The lookahead can either be done by the lexical analyzer, as I've been
attempting to do, or by the parser, which means we return the same token
for both typedef names and other identifiers. The latter introduces many
ambiguities in the grammar in K&RII, in declaration statements, in
expression in the form of a single identifier appearing after declarations
and before the executable statements within a block, and within function
prototypes, and probably other places as well.
bb
So does this one :-)
[description of modifiable grammars deleted]
The following might seem like a flippant answer, but I am serious :-
One solution to the typedef problem, is to avoid it completely i.e. don't
bother trying to parse C and don't create any extensions of C. If you
really must parse C, use one of the hacks mentioned already i.e.

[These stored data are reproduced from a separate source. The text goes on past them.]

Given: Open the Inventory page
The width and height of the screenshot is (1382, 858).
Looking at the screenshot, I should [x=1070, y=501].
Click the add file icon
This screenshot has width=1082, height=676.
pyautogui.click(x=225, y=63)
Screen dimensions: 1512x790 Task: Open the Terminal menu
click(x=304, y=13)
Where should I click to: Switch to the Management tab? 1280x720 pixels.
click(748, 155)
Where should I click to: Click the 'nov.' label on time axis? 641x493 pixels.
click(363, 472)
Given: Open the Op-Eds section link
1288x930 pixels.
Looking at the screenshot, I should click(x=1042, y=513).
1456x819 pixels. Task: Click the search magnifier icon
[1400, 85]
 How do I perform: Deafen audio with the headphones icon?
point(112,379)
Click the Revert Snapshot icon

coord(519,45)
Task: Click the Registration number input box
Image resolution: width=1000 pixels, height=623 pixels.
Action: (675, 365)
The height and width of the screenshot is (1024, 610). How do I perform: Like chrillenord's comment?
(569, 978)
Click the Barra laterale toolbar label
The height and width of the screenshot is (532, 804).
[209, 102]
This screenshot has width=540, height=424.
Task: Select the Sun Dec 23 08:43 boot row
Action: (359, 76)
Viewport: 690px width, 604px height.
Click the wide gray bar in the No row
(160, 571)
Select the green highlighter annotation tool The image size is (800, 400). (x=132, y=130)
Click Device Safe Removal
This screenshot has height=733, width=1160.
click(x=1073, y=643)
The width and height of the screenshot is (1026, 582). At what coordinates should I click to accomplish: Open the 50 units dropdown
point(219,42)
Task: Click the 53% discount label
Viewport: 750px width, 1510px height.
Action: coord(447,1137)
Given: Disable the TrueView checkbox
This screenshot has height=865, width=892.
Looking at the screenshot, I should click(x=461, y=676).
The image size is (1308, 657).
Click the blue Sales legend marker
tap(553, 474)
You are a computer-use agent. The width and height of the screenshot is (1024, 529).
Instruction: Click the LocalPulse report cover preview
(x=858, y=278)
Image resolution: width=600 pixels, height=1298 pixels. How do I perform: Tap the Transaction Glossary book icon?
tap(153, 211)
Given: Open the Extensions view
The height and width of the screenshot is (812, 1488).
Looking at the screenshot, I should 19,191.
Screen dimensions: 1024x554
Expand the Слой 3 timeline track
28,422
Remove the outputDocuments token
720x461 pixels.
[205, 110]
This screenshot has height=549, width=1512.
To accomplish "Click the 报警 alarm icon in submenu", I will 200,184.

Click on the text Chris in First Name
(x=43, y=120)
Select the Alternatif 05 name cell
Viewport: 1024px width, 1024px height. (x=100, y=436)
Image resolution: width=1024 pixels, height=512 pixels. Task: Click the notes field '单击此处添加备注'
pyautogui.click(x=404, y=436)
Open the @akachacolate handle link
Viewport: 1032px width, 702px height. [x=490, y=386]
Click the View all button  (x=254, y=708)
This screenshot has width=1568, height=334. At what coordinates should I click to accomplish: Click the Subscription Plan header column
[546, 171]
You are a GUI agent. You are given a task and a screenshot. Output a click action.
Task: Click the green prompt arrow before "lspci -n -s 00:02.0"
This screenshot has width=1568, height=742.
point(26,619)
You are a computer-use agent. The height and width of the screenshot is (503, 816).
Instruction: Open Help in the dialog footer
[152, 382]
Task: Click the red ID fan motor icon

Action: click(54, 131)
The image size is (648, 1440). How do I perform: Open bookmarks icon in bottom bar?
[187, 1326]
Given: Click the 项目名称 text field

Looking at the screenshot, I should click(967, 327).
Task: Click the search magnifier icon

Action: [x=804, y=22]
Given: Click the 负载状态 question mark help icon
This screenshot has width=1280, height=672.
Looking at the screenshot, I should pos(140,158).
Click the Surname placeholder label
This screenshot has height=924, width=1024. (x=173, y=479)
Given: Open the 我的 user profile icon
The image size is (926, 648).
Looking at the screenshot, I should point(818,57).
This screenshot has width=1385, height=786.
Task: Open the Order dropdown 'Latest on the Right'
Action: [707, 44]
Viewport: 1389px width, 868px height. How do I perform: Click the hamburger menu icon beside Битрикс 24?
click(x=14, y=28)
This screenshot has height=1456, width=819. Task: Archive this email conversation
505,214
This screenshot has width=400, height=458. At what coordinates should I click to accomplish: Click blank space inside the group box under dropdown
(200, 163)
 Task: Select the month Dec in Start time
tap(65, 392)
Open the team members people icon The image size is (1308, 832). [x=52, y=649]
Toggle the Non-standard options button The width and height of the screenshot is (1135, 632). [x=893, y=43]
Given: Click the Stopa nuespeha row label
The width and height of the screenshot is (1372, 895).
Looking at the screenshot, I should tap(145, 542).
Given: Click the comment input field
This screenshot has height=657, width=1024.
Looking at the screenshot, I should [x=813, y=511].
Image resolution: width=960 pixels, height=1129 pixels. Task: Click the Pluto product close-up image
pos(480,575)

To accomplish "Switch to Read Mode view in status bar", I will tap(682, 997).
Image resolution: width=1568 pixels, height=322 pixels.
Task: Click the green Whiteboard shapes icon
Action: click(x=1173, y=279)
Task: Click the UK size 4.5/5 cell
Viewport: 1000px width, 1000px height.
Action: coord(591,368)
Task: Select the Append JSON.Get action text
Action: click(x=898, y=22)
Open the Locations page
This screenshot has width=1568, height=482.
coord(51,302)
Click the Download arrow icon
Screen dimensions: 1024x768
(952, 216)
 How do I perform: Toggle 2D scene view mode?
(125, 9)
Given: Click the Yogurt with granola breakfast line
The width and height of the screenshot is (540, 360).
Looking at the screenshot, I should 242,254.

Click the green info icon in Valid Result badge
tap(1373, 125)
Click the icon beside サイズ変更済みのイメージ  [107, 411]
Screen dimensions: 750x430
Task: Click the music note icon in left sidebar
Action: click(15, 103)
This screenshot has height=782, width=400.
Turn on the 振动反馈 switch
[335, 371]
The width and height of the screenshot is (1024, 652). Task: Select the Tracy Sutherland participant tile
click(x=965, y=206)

interogating the symbol table.
It seems to me that a lot of time is wasted trying to provide a solution
to something that is essentially broken. I'm disgusted at language
definitions that require hacks like symbol table interogation, or even
worse a modifiable grammar, just to be able to parse the syntax. C at
least has the excuse of being nearly 20 years old, but for newer
languages, there is no excuse at all. IMHO any person who designs a
grammar that needs additional help to be parsed, should have a _very_ good
reason for doing so.
For example, the problems caused by the same syntax for function calls and
array access in Ada is at least in part made up for by the fact that an
array can be swapped for a function very easily without having to change a
lot of code (an array is a discrete function after all). Having said that
I personally don't find this argument compelling, but at least it _is_ an
argument. I mean, just what is BK's or DMR's excuse for the typedef hack?
There have been (and are) too many languages that don't seem to have had
any real thought put to the design of the syntax. The designers seem to
start with "it should look like Pascal" or "it should look like C" and
blindly add syntax without giving it due consideration.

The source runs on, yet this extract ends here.